Tugu Jogja , mungkin bisa dikatakan tugu tertua yang menjadi simbol suatu kota. Tugu ini merupakan hasil renovasi dari tugu sebelumnya. Renovasi dilakukan setelah kerusakan karna gempa bumi yang menimpa Yogyakarta pada 10 Juni 1867. Gempa yang diandai dengan candra sengkala Obah Trusing Pitung Bumi, atau tahun jawa 1976, tersebut juga memgakibatkan runtuhnya sebagian Taman Sari. Sampai sekarang belum ada catatan khusus yang menyatakan bahwa gempa tersebut mempunyai korelasi dengan aktifitas Merapi.
Tugu Jogja (baru) ini direnovasi oleh Opzichter van Waterstaat ( Kepala Dinas Pekerjaan Umum JWS van Brussel) di bawah pengawasan Pepatih Dalem Kanjeng Raden Adipati Danurejo V. Peresmiannyta oleh HB VII pada 3 Oktober 1889 atau 7 Sapar 1819 Tahun Jawa. Sesuai Candra Sengkala yang tertulis pada Tugu Baru tersebut, Wiwaraharja Manunggal Manggalaning Praja, yang selain berarti tahun 1819, juga berarti pintu menuju kesejahteraan bagi para pemimpin Negara. Sangat jauh dari semangat yang tersirat pada bentuk Tugu Lama.
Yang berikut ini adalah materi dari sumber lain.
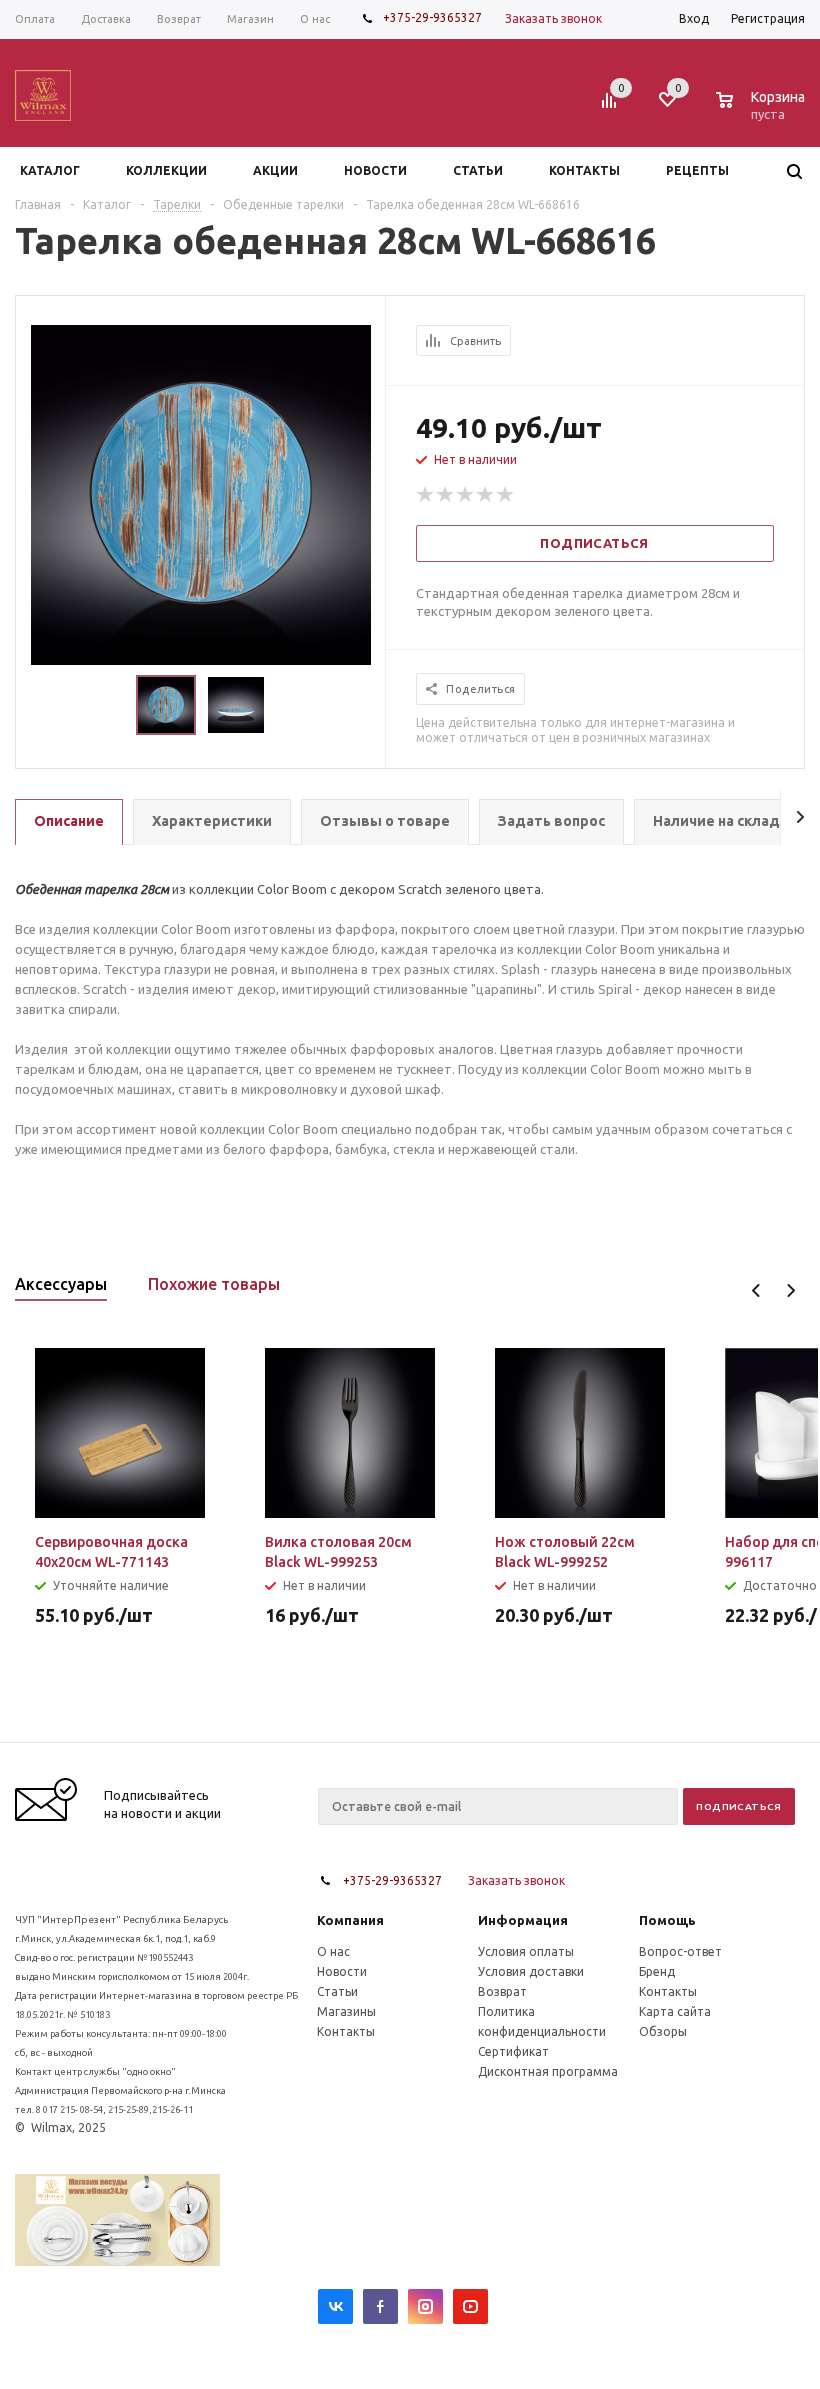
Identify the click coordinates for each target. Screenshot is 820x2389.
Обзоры (663, 2031)
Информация (523, 1920)
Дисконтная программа (548, 2071)
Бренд (657, 1971)
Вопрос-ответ (680, 1951)
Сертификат (513, 2051)
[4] (486, 495)
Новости (342, 1971)
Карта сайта (675, 2011)
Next (790, 1290)
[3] (466, 495)
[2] (446, 495)
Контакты (346, 2031)
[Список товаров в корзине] (763, 111)
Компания (350, 1920)
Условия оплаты (526, 1951)
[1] (426, 495)
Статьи (337, 1991)
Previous (756, 1290)
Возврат (502, 1991)
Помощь (667, 1920)
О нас (333, 1951)
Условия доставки (531, 1971)
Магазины (346, 2011)
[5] (506, 495)
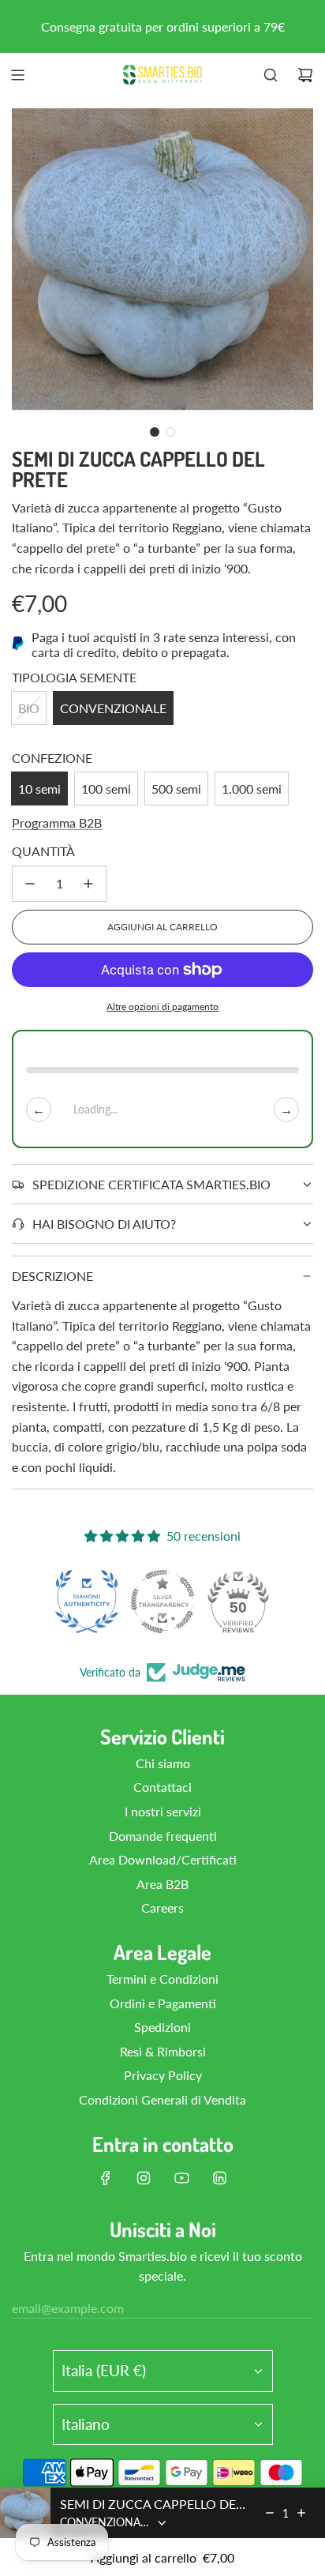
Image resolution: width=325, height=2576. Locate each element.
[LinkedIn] (219, 2178)
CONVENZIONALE (113, 707)
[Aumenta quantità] (88, 883)
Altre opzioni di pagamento (162, 1006)
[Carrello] (305, 75)
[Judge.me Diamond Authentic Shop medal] (86, 1601)
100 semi (106, 788)
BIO (28, 707)
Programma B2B (57, 822)
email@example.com (68, 2307)
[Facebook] (105, 2178)
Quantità (43, 850)
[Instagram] (143, 2178)
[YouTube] (181, 2178)
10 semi (39, 788)
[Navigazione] (17, 75)
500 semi (176, 788)
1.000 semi (252, 788)
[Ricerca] (270, 75)
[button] (154, 432)
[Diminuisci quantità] (30, 883)
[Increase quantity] (301, 2513)
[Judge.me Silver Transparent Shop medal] (162, 1601)
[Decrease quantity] (270, 2513)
Tugu Jogja ini berada dalam satu garis lurus imajiner Merapi – Keraton – Laut Selatan. Bisa dikatakan merupakan satu titik sakral yang mendeskripsikan hubungan harmoni makrokosmos dan mikrokosmos. Sesuai dengan kosmologi Jawa Kuno. Tugu Jogja merupakan batas utara planologi Kota Raja Yogyakarta. Dimana batas selatannya adalah Panggung Krapyak ( Gedhong Panggung ). Kota Raja sendiri merupakan sentral dari keseimbangan hubungan tersebut.
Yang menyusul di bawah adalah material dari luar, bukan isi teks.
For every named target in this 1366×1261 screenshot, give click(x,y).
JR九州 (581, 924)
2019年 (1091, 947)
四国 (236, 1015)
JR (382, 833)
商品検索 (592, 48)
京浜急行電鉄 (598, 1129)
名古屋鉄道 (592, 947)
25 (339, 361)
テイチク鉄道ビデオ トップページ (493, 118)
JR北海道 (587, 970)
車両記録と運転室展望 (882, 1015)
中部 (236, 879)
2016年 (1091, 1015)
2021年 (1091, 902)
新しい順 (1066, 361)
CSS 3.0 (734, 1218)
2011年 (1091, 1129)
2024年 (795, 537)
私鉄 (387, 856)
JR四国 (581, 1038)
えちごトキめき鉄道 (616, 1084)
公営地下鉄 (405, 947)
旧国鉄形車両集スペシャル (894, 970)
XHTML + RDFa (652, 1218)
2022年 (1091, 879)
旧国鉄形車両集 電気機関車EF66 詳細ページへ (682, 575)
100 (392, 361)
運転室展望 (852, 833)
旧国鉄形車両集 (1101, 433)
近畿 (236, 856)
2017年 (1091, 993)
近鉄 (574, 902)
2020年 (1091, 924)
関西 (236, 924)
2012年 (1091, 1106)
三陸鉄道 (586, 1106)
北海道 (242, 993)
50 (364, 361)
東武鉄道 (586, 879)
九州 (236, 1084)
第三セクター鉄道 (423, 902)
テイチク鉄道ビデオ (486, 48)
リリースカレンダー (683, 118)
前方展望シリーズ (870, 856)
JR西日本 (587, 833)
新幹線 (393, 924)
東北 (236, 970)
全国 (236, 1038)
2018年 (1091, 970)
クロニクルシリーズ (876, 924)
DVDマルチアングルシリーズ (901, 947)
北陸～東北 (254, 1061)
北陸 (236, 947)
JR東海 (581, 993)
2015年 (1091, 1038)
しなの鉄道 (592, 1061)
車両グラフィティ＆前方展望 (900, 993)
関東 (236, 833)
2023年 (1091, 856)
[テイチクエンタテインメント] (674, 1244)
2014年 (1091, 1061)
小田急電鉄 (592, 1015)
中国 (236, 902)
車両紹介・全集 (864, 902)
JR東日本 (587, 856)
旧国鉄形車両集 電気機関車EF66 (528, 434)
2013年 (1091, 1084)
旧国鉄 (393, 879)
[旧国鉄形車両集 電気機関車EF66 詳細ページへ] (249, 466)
Bentuk Tugu Jogja sekarang tidaklah sama dengan bentuknya yang lama. Malahan lebih pendek 10 meter. Bentuk awal nya adalah tugu silinder yang mengecil ke atas dengan puncak berbetuk bola. Tugu Jogja lama mempunyai tinggi 25 meter. Sedangkan namanya adalah Tugu Golong Gilig. Golong berarti bulat (bola) , dan Gilig berarti silinder.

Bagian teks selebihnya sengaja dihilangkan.